======== Records shown

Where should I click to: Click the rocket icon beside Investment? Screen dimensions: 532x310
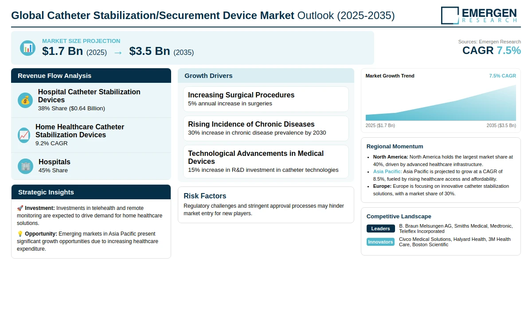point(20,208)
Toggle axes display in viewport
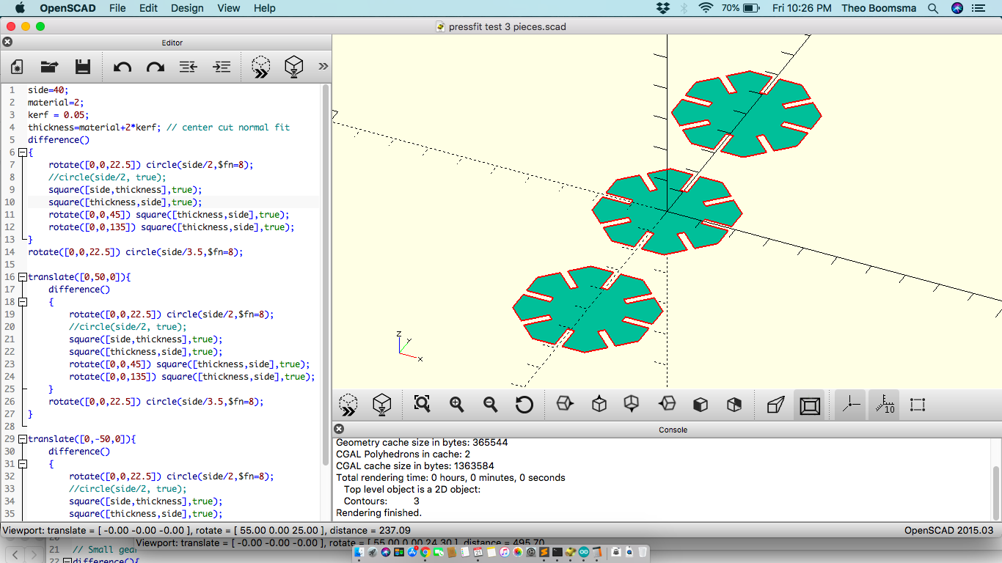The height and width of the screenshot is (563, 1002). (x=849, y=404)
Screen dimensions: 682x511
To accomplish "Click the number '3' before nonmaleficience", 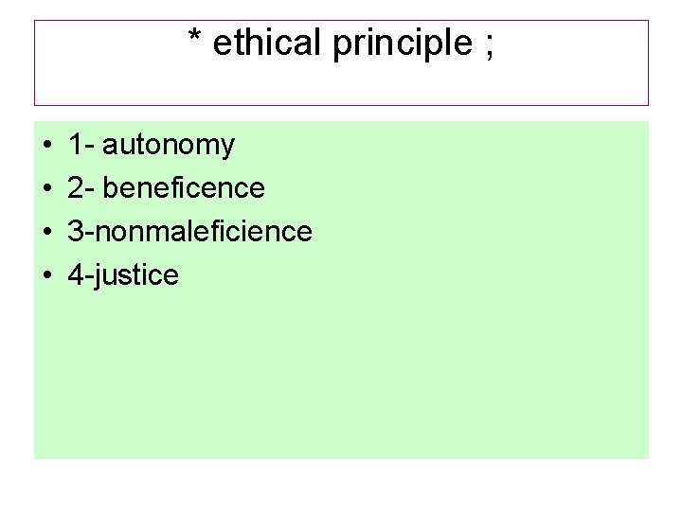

================
======== Records shown

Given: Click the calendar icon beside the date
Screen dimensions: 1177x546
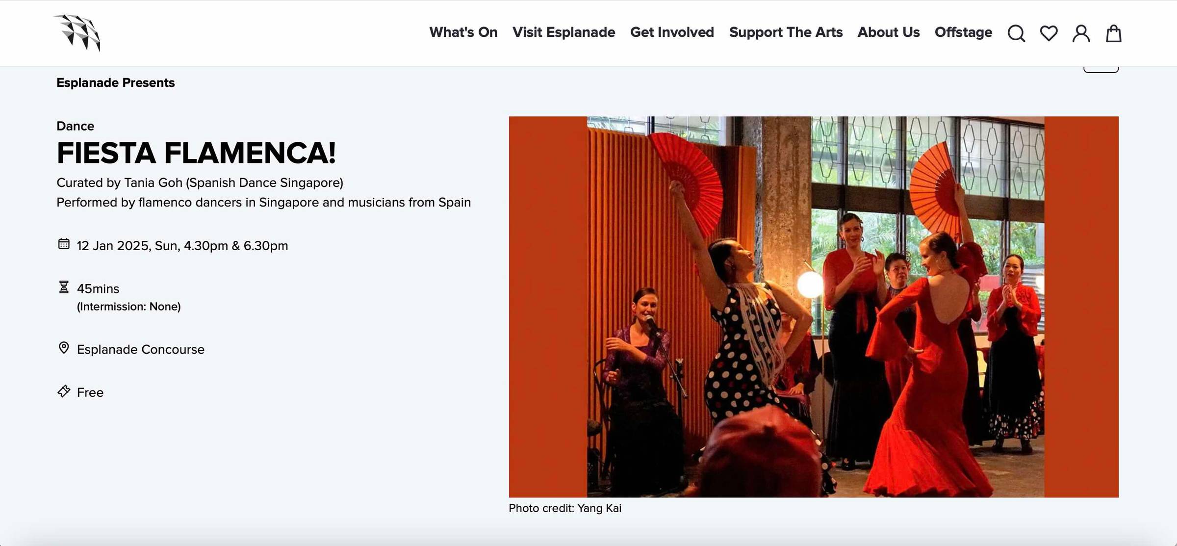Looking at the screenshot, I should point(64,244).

================
======== Records shown

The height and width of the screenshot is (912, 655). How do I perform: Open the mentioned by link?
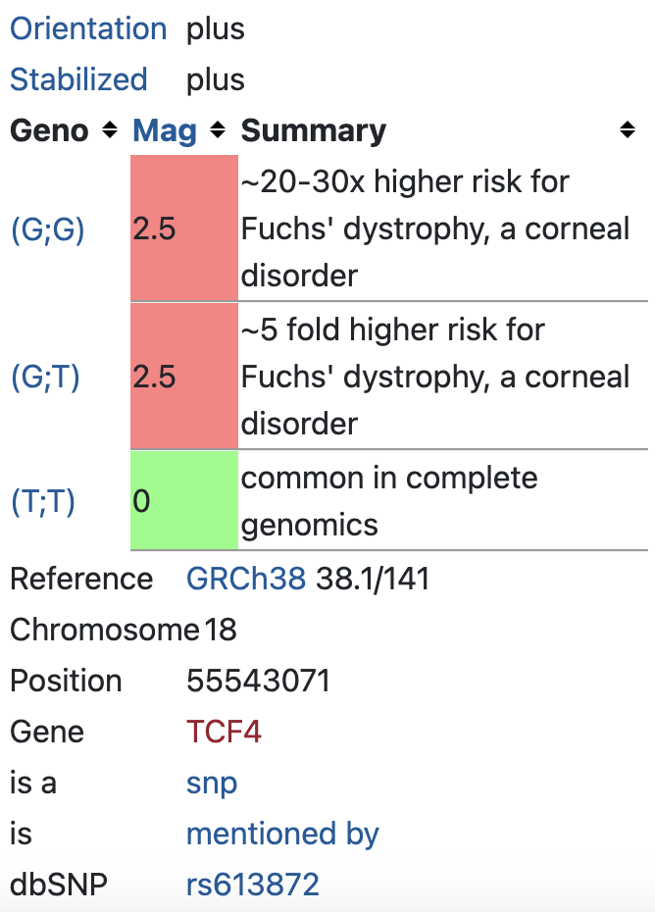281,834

================

_Exercise directions_
In the listing above, find the line containing "Toggle axes display in viewport" and the line containing "the number '3'". Print those two lines and every line between them exactly, with no pictures.

_Solution to this task_
Toggle axes display in viewport
The height and width of the screenshot is (563, 1002). (x=849, y=404)
Screen dimensions: 682x511
To accomplish "Click the number '3' before nonmaleficience", 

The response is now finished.